Larrabee's Rasterisation Focus Confirmed

Discussion in 'Rendering Technology and APIs' started by B3D News, Apr 24, 2008.

  1. trinibwoy

    trinibwoy Meh Legend

    Found the thread. Doesn't seem to support your argument though, just a bunch of people who seem to believe the same thing I do....including Bob :)

     
  2. 3dilettante

    3dilettante Legend Alpha

    I'm merely trying to make the attempt at finding some form equivalence.
    They're going to be running the same workload, some kind of rough metric for the effective number of ports would be an interesting data point.

    Intel's such a dominant player that if any rare app happens to run into this problem, it can usually count on performance-sensitive developers to bend over backwards to work around it.

    If it can physically fit in a rather tiny core, sure.
    Each port at a minimum is already 4 times larger than a port on a standard x86.
    It's not a trivial matter to suddenly decide to double things up or slather on enough ports for 4 simultaneous accesses from different threads.
     
  3. aaronspink

    aaronspink Veteran

    And Intel has already announced they are improving the performance of unaligned loads when using aligned instruction in future products.

    But the truth is that unaligned loads really are quite rare and except for a very limited amount of cases are avoidable.

    As far as TLBs, I don't think that should be an issue in the graphics space where you are likely just to utilize either super pages or basic 1:1 mapping.

    Aaron Spink
    speaking for myself inc.
     
  4. Andrew Lauritzen

    Andrew Lauritzen Moderator Moderator Veteran

    Actually I'd be really surprised if this is true as well. In particular I've seen a noticeable difference in speed in rendering a single triangle that covers the full screen rather than two triangles in a full screen quad, due to the redundant diagonal quads issue. The G80 rasterizer research page linked earlier says the same thing. Maybe it's different with ATI hardware though as I haven't tested it fully. It does seem like a bit of a jump to infer that such an optimization can be made in the general case though, particularly with arbitrary user shaders involved at both the vertex and pixel level.
     
  5. TimothyFarrar

    TimothyFarrar Regular

    Really? ;)

    Texturing is basically unaligned loads + gather. Kind of makes up a majority of the loads in most fragment shaders.
     
  6. TimothyFarrar

    TimothyFarrar Regular

    Yeah, I've also seen results which seem to support this as well, ie framebuffer overdraw (which includes fragments which fail the pixel coverage test) visualization results which show the common blocky pattern along edges. Perhaps for large triangles the fragment packing doesn't work, while for really small tris it does.
     
  7. nAo

    nAo Nutella Nutellae Veteran

    It's an optimization that can't obviously be done all the time, but modern hardware can do it..according what I was being told :)
     
  8. Jawed

    Jawed Legend

    I agree it could work that way. With mirroring I don't think it needs to work that way.
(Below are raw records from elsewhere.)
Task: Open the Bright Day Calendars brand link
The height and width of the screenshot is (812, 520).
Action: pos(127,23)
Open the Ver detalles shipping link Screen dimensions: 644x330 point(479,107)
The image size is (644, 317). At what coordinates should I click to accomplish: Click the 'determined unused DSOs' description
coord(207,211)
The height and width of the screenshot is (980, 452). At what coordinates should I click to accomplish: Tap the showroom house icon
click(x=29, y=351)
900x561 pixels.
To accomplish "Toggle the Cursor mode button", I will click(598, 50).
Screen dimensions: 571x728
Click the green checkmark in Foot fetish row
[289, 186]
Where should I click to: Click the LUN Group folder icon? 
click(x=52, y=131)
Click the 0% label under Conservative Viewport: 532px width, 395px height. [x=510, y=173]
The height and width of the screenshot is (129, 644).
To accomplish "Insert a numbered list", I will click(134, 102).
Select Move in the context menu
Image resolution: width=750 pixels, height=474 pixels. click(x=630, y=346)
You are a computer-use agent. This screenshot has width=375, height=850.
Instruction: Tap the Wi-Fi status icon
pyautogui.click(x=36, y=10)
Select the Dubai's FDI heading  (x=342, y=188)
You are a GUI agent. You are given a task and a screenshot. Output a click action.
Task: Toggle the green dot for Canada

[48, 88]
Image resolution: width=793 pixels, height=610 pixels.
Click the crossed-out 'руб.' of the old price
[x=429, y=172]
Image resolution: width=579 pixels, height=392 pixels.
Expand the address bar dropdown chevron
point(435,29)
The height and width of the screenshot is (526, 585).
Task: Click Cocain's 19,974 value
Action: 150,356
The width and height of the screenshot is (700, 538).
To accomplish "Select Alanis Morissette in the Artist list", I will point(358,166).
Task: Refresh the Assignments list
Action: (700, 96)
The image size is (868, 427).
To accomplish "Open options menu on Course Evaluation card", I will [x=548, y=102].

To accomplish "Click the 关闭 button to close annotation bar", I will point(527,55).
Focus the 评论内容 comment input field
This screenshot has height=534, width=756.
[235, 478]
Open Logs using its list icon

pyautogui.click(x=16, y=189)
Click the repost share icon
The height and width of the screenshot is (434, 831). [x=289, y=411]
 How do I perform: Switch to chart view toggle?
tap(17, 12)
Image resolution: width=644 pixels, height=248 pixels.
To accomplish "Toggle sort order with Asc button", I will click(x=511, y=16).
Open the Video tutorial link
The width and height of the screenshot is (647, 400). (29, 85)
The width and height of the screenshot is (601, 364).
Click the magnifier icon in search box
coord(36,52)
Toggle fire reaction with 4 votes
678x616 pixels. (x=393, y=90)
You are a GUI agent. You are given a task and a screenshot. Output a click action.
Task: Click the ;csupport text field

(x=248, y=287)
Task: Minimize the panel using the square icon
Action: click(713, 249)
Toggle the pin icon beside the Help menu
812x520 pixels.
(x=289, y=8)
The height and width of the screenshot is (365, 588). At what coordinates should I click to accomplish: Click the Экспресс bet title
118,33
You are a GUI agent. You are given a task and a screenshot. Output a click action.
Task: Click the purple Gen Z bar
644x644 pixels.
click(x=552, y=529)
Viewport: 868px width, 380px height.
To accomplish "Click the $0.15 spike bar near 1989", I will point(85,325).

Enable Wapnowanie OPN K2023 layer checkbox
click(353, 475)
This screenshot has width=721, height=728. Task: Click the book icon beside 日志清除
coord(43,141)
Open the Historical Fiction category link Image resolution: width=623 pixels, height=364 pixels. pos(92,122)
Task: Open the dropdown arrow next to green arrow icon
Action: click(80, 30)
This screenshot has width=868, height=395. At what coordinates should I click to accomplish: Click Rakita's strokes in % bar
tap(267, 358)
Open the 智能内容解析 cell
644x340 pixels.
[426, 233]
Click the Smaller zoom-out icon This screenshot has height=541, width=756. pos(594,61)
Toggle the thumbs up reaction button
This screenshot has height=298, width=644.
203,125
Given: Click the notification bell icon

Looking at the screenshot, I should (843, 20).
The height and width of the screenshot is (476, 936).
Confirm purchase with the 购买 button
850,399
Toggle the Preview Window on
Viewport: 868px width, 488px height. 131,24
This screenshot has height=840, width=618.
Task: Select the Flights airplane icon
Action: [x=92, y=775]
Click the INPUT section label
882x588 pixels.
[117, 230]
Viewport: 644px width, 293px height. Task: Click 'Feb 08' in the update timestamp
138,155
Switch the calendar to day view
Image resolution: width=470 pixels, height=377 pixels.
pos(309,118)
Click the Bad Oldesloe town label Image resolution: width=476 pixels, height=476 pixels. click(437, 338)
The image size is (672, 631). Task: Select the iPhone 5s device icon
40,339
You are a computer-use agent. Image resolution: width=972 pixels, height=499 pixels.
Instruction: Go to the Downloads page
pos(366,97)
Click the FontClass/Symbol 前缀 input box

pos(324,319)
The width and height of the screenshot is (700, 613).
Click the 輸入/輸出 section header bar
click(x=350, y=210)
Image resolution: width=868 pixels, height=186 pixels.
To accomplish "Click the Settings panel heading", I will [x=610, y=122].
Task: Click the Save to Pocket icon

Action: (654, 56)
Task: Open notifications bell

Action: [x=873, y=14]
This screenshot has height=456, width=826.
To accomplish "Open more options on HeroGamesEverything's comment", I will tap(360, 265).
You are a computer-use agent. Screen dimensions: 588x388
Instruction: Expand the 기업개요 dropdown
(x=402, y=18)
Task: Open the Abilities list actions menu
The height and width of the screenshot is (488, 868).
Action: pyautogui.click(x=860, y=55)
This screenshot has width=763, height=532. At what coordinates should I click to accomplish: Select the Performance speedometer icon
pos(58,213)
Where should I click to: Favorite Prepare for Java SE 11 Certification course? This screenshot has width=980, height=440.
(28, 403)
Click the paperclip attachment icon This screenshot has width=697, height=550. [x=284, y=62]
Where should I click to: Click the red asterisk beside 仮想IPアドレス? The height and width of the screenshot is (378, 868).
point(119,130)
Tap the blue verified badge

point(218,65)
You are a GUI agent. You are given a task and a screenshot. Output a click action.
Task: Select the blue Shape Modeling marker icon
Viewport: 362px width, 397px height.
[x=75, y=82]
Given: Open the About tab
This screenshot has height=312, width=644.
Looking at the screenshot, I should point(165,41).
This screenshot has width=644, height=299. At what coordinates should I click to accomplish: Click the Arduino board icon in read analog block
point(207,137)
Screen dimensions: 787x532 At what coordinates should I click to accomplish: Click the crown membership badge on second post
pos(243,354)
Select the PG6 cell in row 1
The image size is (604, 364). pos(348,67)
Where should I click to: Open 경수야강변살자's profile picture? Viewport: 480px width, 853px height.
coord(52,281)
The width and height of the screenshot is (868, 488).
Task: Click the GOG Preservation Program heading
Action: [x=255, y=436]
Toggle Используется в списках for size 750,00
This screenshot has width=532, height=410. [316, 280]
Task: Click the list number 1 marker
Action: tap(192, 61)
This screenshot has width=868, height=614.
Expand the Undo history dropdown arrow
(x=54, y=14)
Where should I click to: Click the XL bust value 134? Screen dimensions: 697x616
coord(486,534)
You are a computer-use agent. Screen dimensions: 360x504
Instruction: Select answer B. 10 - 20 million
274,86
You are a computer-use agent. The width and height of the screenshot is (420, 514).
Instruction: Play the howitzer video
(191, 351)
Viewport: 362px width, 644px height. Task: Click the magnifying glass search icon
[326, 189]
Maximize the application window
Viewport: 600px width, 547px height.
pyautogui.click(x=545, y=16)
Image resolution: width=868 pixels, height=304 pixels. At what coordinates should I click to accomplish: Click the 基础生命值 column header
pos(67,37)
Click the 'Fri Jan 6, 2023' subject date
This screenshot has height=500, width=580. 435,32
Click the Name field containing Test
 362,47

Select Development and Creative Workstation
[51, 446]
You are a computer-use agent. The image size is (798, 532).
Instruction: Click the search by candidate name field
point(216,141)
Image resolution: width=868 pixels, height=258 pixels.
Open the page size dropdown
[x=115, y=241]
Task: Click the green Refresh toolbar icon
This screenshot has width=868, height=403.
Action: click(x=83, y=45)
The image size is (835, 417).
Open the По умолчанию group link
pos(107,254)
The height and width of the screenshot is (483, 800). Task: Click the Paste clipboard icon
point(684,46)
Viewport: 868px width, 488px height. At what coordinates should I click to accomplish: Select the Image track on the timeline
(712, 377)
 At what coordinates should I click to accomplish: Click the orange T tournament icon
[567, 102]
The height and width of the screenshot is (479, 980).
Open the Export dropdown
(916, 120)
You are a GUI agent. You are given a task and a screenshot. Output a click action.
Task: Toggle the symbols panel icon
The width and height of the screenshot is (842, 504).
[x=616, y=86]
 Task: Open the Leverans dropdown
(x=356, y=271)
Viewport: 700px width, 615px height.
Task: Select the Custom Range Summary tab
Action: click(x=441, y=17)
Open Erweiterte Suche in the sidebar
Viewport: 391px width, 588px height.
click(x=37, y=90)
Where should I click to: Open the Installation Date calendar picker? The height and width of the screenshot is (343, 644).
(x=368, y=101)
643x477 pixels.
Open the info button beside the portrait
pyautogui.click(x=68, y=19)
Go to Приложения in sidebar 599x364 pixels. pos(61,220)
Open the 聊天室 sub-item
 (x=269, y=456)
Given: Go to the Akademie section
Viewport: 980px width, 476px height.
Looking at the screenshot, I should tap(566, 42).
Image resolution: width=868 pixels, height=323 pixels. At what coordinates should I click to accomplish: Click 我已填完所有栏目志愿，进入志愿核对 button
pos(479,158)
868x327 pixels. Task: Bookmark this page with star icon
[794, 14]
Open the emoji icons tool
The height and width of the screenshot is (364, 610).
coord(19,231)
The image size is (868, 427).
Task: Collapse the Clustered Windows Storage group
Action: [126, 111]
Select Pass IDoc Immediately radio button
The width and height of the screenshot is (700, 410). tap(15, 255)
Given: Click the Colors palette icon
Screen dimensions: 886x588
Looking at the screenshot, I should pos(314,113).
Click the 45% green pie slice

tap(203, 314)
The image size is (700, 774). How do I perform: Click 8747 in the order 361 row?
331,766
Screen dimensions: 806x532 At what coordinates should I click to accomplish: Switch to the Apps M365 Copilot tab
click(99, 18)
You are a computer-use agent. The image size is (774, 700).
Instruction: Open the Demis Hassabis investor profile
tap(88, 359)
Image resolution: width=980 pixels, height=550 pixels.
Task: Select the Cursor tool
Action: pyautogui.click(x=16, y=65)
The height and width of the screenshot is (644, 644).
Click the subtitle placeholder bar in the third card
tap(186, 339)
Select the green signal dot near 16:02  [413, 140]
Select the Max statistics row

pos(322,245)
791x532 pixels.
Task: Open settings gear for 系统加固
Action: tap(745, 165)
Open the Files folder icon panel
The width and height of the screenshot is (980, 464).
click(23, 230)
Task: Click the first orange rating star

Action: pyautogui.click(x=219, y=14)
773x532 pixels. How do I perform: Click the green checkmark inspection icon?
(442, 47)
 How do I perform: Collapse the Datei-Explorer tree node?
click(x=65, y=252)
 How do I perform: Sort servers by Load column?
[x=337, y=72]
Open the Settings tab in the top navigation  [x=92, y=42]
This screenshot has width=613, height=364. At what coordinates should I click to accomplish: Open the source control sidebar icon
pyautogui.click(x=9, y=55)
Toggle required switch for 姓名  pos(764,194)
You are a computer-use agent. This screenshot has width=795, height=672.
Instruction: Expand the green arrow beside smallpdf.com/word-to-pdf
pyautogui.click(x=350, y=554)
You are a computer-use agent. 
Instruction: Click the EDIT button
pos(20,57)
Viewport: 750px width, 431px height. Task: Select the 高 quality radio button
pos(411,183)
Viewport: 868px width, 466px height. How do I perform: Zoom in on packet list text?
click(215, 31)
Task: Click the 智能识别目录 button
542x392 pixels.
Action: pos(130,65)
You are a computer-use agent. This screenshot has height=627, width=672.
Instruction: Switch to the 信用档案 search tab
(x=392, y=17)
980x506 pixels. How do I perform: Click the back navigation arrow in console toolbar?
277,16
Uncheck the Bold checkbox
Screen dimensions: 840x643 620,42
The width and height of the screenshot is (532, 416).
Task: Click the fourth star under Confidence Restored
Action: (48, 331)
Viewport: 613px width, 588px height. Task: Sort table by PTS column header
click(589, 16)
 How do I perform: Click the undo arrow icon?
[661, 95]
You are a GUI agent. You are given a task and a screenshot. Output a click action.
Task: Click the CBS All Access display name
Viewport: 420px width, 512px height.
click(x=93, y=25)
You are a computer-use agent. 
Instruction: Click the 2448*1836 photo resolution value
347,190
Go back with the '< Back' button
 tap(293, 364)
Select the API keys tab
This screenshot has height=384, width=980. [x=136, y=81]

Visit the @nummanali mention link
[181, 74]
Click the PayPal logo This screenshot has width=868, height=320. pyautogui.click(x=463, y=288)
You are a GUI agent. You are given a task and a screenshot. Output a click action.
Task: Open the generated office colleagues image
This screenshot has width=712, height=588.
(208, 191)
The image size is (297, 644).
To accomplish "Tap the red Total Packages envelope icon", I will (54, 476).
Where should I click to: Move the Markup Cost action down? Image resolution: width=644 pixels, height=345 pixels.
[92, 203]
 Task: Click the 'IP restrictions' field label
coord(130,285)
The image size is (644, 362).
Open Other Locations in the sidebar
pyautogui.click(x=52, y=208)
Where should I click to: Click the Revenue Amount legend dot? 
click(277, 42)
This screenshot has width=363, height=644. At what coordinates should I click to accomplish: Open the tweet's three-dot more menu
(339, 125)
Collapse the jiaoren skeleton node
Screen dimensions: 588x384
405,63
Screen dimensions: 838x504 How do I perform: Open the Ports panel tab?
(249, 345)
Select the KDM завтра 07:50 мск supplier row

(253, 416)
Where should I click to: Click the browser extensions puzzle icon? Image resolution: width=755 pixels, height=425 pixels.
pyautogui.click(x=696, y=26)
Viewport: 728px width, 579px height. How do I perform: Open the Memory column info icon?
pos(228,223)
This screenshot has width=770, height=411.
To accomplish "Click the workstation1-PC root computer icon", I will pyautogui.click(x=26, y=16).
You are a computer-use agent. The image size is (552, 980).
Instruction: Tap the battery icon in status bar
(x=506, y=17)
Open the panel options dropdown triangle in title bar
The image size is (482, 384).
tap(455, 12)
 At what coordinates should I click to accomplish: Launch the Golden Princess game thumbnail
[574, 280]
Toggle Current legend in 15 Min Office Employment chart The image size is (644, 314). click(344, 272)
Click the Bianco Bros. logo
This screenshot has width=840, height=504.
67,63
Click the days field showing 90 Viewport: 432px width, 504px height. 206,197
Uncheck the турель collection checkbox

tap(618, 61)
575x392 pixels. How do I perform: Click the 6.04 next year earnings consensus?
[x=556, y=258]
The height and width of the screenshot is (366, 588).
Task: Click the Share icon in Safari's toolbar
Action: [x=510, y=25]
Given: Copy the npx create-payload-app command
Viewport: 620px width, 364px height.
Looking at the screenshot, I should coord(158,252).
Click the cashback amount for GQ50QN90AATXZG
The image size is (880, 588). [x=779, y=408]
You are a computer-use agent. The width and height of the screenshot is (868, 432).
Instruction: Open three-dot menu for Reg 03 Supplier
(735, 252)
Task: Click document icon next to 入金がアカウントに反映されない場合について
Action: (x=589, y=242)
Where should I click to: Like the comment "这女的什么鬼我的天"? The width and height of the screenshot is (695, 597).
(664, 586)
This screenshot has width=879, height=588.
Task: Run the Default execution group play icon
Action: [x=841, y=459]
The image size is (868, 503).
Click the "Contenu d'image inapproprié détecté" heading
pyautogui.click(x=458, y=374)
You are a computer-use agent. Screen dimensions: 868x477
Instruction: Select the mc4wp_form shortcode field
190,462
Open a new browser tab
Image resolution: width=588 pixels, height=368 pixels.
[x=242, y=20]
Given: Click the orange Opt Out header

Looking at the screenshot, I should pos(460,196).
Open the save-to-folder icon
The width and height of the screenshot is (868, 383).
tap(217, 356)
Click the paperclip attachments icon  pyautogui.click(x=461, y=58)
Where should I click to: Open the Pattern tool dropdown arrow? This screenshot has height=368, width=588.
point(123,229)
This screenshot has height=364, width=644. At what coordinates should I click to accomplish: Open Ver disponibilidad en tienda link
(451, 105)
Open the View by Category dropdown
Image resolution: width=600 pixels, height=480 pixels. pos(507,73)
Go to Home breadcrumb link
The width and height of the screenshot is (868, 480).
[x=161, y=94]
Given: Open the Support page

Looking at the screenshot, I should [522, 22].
    If it isn't working this way now, it may work this way in the future - the key thing is to get "superscalar ALU+TMU" instruction issue.

    This may be why MUL is/was missing, it can only work in GPUs where MAD + SF are superscalar.

    G80 might be superscalar across MAD + SF but it only ever issues from the mirrored pair or warps. Which makes it no different to a co-issue because that's a trivial pairing of one instruction from A with the other type from B.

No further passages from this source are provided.